:: STUDY TEXT
The secretary/nurse shuffled over to us, and raised an eyebrow to ask, “what’s the problem,” because speaking would have clearly exhausted her. “Allergic reaction,” he said. She plopped into a chair and entered his information into the computer while she smacked her bubble-gum and chatted with some guy hanging out by the desk. Then she stood up so lazily that it seemed like her body was covered in weights and dragged herself three feet to us where she tossed a machine at Francesco. “Sigh. Put this on your finger to check your blood pressure.” She stood there while hd did was he was told, chewing her cud, hand on hip doing the “little tea pot” while she counted dots on the ceiling. “Your pressure is normal.” She said before flopping herself back into her chair, exhaling wildly. She tilted her head to me and said, “you wait outside.” I looked at Francesco who was nervously rolling his tongue between his teeth trying to itch it. A nurse next to us slowly covered a few  stretches with new sheets at the rate of a snail making it’s way across a sidewalk. He sang loudly and passionately to himself. The long line of people on the stretches hadn’t moved and I started to wonder if they were actually dead but hadn’t been removed because it would be too much work.

I walked to the car where I waited with Oliver for TWO HOURS before Francesco came outside. I spent most of that time taking a lot of Instagram photos of myself and Oliver with Francesco’s account, and trying not to pee my pants (there were no public bathrooms for miles). I sat forward, backwards, sang, unzipped my pants, and at one point even looked for a bottle to pee in. It was a frustrating two hours. When he emerged he said they gave him a cortisone shot and told him he’d be fine. The next time it happens to take a Benedryl.

F: The hospital here is scary.

Me: Totally is the scariest hospital like ever.

F: Yep. That’s Italy for you.

Me: How much was it?

F: Free. All free.

Me: Well, at least there is that.

F: But it’s better in the US.

Me: Our hospitals are faster but we pay a fortune for it. And I don’t have insurance because I have a pre-existing condition so nobody wants to take my business. So, if I were you I would have had to go into debt a few thousand or just hope I didn’t die.

F: Oh. Well, that’s scary.
::::
:: DATA FOR REVIEW
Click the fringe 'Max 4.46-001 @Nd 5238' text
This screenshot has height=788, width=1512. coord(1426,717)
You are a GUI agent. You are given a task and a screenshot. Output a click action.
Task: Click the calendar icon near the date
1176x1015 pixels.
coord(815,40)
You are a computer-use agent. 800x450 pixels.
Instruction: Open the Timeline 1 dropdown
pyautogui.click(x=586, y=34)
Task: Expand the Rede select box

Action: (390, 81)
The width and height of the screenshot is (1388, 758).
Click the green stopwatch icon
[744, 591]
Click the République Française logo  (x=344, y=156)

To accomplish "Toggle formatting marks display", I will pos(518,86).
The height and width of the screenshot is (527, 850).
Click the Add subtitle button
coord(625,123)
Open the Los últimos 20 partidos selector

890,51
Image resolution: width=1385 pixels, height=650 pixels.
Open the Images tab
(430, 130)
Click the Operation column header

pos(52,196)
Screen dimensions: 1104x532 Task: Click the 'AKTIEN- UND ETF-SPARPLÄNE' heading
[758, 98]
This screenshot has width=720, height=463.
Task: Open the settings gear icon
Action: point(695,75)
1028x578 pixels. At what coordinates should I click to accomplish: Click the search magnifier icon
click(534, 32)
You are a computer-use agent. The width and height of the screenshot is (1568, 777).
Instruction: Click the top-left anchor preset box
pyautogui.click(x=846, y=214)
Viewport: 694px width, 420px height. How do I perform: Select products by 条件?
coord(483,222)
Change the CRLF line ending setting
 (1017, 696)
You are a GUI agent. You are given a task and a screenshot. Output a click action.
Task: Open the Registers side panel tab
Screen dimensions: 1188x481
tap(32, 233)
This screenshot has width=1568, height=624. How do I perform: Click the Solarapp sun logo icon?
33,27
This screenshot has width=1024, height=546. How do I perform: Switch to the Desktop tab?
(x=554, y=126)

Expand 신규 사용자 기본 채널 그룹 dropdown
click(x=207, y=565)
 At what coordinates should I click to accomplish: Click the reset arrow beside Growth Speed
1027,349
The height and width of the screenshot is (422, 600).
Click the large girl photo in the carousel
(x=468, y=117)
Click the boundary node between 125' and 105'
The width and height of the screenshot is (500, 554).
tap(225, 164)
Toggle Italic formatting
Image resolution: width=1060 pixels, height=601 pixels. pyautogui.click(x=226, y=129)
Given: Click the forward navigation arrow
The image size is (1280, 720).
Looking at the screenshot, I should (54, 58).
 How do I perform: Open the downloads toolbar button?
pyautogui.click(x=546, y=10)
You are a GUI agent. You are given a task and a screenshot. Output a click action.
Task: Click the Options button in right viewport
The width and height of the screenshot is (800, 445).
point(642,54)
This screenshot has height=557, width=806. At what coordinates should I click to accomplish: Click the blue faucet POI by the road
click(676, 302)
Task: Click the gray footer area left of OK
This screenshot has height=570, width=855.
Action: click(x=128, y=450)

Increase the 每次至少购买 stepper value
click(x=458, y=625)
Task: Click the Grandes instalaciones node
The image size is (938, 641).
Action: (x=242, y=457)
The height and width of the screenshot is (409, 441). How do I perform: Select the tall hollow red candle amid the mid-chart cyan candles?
::::
■ WHAT IS NEEDED ■
In the hospital story, what treatment did Francesco receive before he came outside?

■ ANSWER SECTION ■
A cortisone shot.